=== STUDY MATERIAL ===

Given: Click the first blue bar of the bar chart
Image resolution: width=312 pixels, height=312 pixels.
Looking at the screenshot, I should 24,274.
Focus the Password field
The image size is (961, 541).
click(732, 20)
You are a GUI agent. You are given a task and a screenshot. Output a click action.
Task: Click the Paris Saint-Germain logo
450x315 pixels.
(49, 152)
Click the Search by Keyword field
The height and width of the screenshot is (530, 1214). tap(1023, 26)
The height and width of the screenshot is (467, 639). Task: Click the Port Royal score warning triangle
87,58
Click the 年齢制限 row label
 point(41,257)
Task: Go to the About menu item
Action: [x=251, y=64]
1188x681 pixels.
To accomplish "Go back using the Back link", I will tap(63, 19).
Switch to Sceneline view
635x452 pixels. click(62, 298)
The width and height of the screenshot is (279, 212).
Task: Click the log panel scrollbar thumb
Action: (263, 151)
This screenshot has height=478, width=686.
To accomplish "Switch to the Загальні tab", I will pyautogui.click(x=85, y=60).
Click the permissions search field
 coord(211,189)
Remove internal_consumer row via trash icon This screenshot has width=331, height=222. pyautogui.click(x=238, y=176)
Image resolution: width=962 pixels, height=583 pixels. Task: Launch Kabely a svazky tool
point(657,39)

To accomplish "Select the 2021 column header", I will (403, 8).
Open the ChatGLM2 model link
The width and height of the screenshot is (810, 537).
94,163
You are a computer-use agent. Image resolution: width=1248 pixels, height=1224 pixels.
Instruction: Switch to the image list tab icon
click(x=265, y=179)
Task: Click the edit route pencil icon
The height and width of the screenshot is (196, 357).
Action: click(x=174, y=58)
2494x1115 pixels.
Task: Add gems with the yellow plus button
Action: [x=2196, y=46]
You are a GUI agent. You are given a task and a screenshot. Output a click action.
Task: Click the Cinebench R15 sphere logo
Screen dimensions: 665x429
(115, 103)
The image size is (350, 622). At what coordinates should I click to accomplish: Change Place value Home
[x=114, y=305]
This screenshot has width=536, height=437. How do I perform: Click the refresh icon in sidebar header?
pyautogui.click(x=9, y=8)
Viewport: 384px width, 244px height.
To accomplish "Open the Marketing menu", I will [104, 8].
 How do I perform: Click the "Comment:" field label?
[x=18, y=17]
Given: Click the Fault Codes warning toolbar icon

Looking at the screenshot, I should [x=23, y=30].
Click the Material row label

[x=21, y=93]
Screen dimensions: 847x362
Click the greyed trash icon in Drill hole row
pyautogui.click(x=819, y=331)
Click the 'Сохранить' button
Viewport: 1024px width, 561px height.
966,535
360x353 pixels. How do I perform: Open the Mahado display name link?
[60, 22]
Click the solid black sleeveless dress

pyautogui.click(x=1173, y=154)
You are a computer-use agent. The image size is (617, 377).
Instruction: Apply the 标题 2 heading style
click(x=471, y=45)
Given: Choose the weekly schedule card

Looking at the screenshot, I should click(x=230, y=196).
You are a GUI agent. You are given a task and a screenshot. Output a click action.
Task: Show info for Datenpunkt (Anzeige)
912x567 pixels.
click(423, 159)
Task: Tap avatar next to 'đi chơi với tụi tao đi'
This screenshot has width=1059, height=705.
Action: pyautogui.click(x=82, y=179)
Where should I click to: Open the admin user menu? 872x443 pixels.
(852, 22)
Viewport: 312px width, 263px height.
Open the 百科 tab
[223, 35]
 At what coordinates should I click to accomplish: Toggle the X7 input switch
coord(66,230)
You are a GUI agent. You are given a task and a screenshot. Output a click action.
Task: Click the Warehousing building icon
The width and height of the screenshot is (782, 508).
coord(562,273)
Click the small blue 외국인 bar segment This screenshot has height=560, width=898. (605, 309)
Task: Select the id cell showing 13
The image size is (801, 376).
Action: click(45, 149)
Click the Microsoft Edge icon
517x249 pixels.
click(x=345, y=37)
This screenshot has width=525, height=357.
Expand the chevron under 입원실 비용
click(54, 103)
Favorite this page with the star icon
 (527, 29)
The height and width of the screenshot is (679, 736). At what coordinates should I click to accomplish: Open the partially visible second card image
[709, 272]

===

WHAT YOU SHOULD DO:
Please work out how many lines in the records hold the string "will", and give only the number.

TASK SOLUTION:
4